In U.S. Pat. No. 4,861,468 there is described a rotor impeller assembly which includes a shaft with a magnetic rotor rotationally mounted onto the shaft. An impeller coupled onto a sleeve is also rotationally mounted with respect to the shaft. A clutch mechanism is provided on the inside of the sleeve between the magnetic rotor and the impeller sleeve which rotationally drives the impeller by means of the rotation of the magnetic rotor. A thrust washer is placed on the shaft to accommodate thrust forces generated by the assembly and to reduce the noise caused by rubbing of the impeller against the plugs.
In an additional rotor impeller which is part of the prior art the rotor is mounted onto a shaft with the rotor extended beyond the magnet portion. The impeller, again coupled to a sleeve, and the rotor are assembled by moving them axially toward each other until the impeller sleeve covers a portion of the extended rotor and the geometry of the impeller sleeve flexes and the impeller sleeve snaps onto the extended portion of the rotor. A clutch mechanism, likewise, is provided on the inside of the sleeve. This assembly requires the achievement and maintenance of tight tolerances in the engagement geometry of the two parts in order to accomplish the snap-fit assembly. The maintenance of these tight tolerances requires time consuming and costly procedures during the fabrication of molds for the component parts and costly quality control procedures for every production run. Additional disadvantages of this construction include the need for the extended rotor unit to accommodate the snap-on sleeve of the impeller. This extended rotor results in difficulty in molding due to post molding distortion; i.e., bowing of parts which results in problems in maintaining accurately the coaxial rotation of the rotor.

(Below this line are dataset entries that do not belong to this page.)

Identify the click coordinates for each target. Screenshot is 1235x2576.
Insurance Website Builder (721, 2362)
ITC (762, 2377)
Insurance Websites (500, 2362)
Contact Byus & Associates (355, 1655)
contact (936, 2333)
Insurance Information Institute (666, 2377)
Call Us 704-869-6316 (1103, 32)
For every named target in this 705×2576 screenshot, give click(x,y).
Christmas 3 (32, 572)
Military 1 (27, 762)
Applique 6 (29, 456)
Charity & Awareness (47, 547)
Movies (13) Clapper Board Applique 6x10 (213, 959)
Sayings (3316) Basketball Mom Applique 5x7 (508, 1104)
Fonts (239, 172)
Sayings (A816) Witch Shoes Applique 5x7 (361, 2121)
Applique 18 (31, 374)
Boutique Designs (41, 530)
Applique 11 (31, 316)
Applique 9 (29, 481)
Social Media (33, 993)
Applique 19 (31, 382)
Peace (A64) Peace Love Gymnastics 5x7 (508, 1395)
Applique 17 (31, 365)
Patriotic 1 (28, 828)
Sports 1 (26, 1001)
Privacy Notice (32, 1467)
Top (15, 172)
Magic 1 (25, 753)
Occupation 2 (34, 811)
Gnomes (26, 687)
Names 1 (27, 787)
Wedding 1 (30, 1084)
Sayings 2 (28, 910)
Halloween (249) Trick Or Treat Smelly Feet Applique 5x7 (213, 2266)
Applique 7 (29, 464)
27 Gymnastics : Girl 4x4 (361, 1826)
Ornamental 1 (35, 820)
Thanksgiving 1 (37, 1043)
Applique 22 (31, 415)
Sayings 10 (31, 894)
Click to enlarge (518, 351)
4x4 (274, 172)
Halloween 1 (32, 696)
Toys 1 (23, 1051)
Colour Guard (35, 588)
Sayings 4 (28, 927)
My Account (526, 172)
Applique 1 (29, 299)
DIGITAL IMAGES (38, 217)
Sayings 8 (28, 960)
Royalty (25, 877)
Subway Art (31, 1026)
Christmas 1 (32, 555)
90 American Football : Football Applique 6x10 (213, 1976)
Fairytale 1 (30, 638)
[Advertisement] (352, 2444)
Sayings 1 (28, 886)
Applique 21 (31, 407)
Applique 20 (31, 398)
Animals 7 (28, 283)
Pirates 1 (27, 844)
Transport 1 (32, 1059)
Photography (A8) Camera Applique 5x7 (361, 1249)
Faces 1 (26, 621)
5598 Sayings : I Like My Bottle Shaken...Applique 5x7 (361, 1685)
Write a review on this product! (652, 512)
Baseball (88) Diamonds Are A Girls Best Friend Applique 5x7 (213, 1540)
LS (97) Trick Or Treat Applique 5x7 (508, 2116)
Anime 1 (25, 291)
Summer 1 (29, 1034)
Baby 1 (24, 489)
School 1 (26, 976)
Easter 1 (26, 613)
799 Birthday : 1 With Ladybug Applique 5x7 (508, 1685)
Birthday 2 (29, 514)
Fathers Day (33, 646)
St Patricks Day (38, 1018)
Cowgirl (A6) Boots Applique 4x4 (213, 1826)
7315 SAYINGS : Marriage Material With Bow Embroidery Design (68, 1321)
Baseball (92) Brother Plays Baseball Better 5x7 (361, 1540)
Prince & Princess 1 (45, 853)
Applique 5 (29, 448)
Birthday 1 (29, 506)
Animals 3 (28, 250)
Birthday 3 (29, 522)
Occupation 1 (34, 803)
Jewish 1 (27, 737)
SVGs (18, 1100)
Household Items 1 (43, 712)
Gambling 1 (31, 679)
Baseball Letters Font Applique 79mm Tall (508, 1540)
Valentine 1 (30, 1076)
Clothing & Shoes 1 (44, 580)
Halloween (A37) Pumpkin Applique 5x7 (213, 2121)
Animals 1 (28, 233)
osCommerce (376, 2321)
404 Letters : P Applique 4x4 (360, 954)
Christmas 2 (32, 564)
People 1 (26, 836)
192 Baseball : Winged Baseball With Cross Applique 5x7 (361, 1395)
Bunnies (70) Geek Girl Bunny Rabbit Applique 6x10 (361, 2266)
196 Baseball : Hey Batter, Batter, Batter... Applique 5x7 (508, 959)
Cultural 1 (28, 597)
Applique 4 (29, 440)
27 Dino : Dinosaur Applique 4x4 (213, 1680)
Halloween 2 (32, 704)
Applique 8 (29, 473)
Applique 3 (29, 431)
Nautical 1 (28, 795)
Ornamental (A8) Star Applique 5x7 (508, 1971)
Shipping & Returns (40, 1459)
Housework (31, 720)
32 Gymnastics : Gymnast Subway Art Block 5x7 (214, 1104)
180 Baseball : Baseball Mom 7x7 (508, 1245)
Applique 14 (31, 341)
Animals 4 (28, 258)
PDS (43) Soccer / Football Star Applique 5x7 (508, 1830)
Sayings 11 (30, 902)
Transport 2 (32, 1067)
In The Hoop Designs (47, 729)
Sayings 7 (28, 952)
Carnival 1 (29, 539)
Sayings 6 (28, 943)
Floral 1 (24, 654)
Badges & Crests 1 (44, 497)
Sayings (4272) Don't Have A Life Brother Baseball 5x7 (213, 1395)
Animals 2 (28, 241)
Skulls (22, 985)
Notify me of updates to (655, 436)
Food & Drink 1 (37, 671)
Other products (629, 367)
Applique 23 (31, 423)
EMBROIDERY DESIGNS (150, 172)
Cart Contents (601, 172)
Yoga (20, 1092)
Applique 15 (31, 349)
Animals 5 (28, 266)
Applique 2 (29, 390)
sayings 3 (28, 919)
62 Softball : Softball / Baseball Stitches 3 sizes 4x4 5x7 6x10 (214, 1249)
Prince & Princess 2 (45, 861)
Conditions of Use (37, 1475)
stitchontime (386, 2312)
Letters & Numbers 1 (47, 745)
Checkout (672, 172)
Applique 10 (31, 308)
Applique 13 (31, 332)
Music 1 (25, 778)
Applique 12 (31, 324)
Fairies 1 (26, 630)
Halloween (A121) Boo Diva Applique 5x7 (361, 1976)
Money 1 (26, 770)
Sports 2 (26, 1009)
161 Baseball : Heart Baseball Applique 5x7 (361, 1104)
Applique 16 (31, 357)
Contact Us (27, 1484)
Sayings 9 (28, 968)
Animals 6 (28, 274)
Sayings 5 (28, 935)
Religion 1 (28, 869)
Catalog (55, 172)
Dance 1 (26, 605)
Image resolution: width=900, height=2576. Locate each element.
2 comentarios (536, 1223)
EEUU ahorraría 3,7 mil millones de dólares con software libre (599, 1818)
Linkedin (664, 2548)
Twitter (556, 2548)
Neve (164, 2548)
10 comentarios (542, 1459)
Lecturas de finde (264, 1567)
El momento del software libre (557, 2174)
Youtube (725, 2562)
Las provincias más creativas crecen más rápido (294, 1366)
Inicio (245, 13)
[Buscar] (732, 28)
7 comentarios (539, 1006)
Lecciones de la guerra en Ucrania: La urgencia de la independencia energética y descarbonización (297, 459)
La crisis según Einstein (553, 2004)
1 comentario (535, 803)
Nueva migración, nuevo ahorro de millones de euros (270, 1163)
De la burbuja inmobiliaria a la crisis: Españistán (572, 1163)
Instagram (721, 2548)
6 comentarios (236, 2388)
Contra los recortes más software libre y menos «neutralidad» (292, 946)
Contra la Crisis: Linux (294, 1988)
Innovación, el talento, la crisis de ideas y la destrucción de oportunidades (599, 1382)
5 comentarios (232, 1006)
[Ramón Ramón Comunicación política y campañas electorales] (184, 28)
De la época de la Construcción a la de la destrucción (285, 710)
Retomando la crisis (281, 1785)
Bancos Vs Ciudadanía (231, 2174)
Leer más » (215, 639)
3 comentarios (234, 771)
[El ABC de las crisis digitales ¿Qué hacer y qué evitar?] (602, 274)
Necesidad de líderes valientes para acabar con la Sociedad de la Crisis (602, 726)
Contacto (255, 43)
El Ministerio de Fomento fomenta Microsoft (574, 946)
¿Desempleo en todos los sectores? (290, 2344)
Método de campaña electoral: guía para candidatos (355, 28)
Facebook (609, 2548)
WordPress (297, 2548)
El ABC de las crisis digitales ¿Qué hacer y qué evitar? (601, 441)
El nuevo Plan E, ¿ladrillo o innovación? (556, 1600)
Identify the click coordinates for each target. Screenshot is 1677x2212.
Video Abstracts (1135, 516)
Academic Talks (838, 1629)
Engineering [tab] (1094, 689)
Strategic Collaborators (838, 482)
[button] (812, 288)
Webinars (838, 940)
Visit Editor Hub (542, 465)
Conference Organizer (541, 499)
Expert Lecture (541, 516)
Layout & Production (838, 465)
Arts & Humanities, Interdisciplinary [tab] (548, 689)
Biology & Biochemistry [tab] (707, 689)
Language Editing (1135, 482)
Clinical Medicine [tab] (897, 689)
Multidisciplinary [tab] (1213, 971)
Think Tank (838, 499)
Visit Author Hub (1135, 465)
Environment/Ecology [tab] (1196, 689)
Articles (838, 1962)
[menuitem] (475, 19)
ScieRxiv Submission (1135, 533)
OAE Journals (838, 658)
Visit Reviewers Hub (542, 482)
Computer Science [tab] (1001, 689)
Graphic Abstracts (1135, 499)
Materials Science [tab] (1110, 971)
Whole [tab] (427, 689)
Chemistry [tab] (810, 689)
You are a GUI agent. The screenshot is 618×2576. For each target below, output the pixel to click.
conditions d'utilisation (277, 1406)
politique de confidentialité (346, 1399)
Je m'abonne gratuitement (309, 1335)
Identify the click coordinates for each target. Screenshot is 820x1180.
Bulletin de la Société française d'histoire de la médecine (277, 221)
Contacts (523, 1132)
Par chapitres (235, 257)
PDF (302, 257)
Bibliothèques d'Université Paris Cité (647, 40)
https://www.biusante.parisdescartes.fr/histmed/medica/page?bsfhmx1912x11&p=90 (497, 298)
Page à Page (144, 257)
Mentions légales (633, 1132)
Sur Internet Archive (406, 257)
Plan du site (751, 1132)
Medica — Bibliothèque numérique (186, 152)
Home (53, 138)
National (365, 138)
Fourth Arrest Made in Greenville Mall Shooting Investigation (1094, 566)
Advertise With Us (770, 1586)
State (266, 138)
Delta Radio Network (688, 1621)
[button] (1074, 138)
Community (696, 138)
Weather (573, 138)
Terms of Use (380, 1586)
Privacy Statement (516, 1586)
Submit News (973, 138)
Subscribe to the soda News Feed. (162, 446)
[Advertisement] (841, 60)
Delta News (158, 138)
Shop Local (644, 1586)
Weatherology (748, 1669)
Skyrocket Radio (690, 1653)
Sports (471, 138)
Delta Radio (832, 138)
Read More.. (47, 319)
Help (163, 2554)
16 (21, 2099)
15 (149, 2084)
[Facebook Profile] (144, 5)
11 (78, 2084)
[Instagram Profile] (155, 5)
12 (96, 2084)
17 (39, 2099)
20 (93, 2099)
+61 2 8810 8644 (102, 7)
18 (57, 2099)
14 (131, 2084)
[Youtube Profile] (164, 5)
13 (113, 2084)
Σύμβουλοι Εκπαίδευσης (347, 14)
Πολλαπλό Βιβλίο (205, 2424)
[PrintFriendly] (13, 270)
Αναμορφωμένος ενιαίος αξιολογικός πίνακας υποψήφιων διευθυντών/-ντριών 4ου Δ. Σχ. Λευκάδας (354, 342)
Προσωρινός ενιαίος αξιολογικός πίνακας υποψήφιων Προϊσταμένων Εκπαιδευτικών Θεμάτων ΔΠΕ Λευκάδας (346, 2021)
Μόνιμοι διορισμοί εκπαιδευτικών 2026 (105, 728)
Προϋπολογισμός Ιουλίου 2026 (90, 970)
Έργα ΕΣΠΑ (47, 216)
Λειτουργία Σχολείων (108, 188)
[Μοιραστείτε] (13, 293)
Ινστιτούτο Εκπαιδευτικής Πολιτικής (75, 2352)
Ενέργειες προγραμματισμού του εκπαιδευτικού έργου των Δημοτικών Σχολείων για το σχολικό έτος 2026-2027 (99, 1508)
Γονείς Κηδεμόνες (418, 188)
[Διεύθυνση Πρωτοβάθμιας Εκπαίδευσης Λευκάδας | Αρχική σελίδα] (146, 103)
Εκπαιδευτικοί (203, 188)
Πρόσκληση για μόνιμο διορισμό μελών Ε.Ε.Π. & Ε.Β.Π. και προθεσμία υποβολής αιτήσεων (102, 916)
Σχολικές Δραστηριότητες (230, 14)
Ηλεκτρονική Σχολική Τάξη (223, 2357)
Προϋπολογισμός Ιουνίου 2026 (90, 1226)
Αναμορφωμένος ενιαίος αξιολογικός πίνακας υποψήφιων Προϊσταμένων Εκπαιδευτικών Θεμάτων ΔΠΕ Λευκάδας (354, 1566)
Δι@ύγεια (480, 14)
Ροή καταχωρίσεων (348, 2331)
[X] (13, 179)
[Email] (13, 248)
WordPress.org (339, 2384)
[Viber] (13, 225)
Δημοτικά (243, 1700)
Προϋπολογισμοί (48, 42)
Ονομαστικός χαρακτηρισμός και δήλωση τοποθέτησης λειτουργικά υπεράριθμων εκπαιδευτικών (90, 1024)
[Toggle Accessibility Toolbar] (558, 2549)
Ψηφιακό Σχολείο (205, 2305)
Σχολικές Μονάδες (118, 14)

Both types of prior art impeller assemblies have wide sleeves supporting the impeller with the clutch mechanism inside the sleeve. This large projected area of the impeller assembly just below the impeller blades causes a lift of the impeller assembly. The lifting of the assembly causes the assembly to rub against the support structure resulting in the generation of friction, wear, and objectionable noise.